How to identify character in leaders

Fans of legendary comic-book illustrator Stan Lee will be familiar with the adage ‘with great power, comes great responsibility.’ For the third time in six years, I now find myself contemplating the responsibility to use my vote well to choose our next Prime Minister.

Photo by Jackie Olivier on Unsplash

Granted, my lone vote is highly unlikely to be the decisive single vote that swings the contest (even the ultra-close Liberal Democrat leadership election of 2007 was decided by a margin of 511 votes). Conservative party members nevertheless bear responsibility to use our votes well, given the power the new Prime Minister will hold, and the grave challenges facing our nation and the wider world. 

Given the circumstances under which Mr Johnson has resigned, character is likely to be front and centre to an even greater extent than usual. Conservatives will not only be concerned with the policies and values that candidates put forward, but also their integrity. 

When it comes to character, Christians consider Jesus Christ as the example everyone should aspire to replicate.i Those who follow him bear the name ‘Christian’ gladly, despite its derogatory origins (‘little Christs’), for not only do Christians worship Jesus as God, they also model the way they live on how he lived; in the early church the Apostle Paul would write: ‘Imitate me, just as I also imitate Christ.’ (1 Corinthians 11:1) 

Being Christ-like isn’t an obscure, ethereal concept – it is to love your neighbour as yourself, as Jesus taught in the gospels (see Mark 12:21; Matthew 22:39; Luke 22), and therefore much bigger than politics. When my youngest child was unwell, I wanted the GP examining her to show Christ-like compassion, and excellence in providing healing. As my eldest finished school in July, I rejoiced that his teachers were Christ-like in providing instruction, discipline, and encouragement in the classroom. 

The reality of human imperfection is that no person perfectly reflects the goodness of a perfect God. However, the joy of the Gospel and of common grace is that all humanity reflects God’s image, is capable of governing and leading well, and can receive the grace of God – nobody is excluded by virtue of their political creed. Any political leader, from almost any political creed, is capable of leading in a Christ-like way, despite being imperfect themselves, freeing us from the despair that no leader can ever fully match the perfection we desire.

> **Dataset extract**:
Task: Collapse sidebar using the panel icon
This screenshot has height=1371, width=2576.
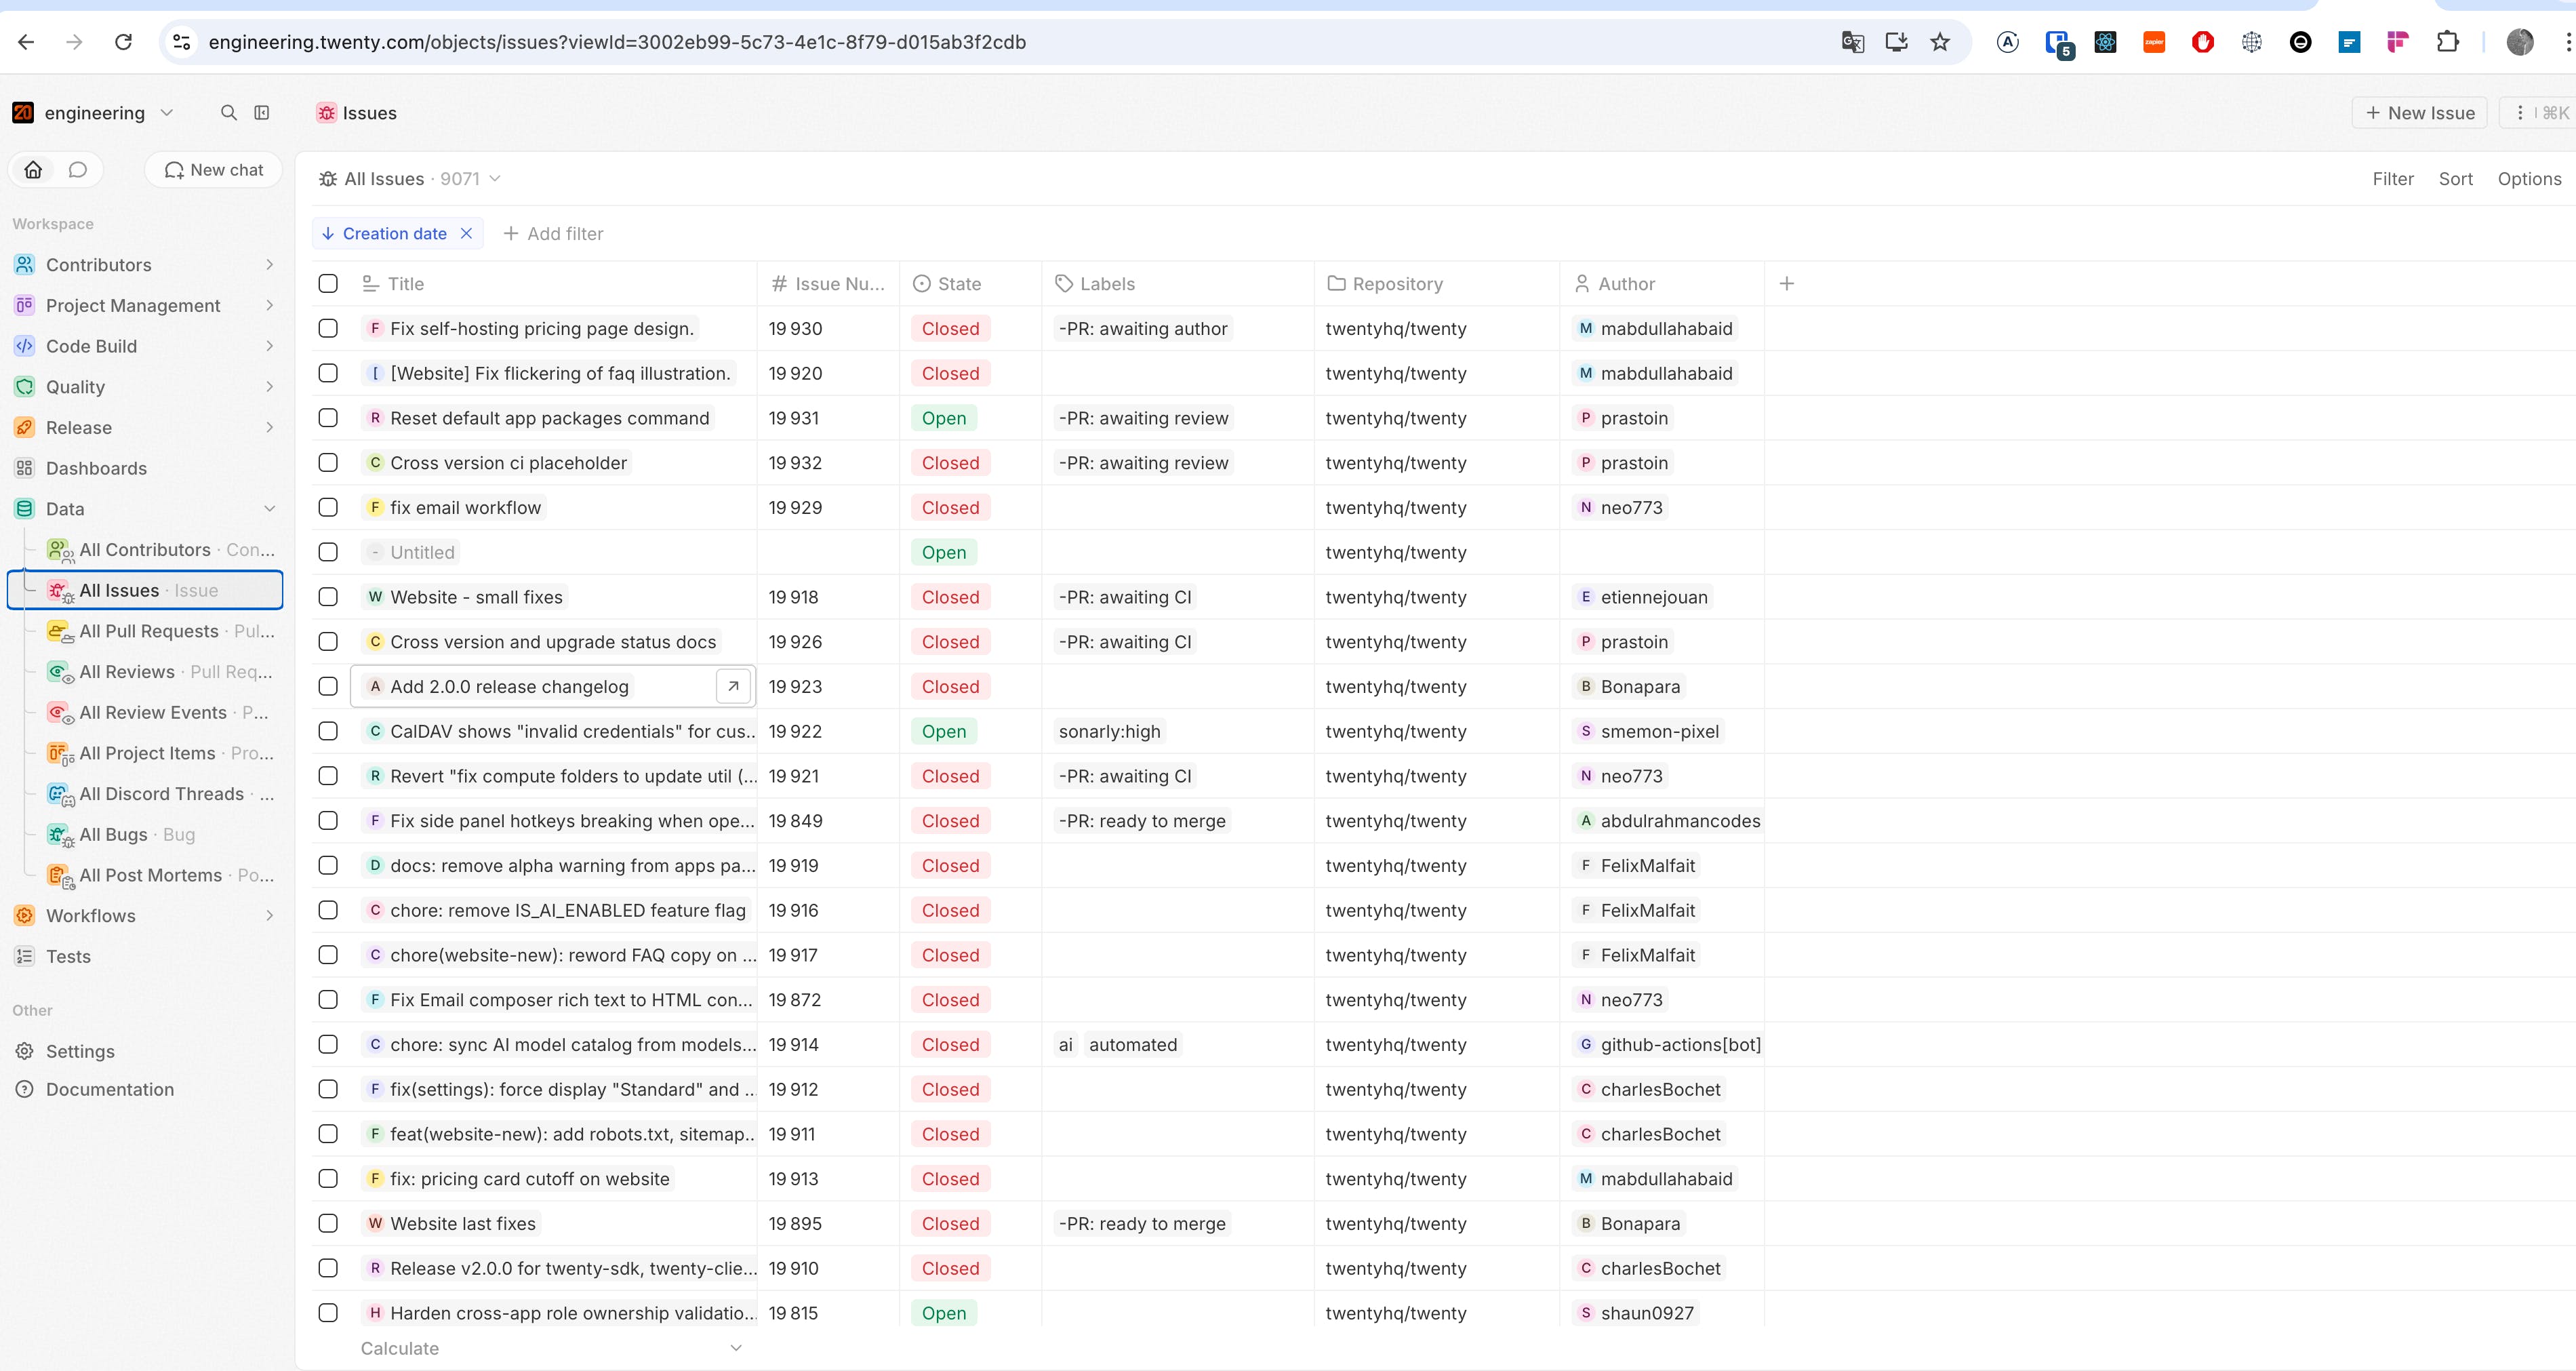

==

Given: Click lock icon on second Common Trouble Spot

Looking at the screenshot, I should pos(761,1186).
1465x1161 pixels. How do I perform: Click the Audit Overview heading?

> **What is expected**:
Update the passage on identifying character in leaders from "How to identify" up to and including "the wider world.", putting "Premier" wherever "Prime Minister" appears. The material above was taken from a separate source.

> **Exercise response**:
How to identify character in leaders

Fans of legendary comic-book illustrator Stan Lee will be familiar with the adage ‘with great power, comes great responsibility.’ For the third time in six years, I now find myself contemplating the responsibility to use my vote well to choose our next Premier.

Photo by Jackie Olivier on Unsplash

Granted, my lone vote is highly unlikely to be the decisive single vote that swings the contest (even the ultra-close Liberal Democrat leadership election of 2007 was decided by a margin of 511 votes). Conservative party members nevertheless bear responsibility to use our votes well, given the power the new Premier will hold, and the grave challenges facing our nation and the wider world.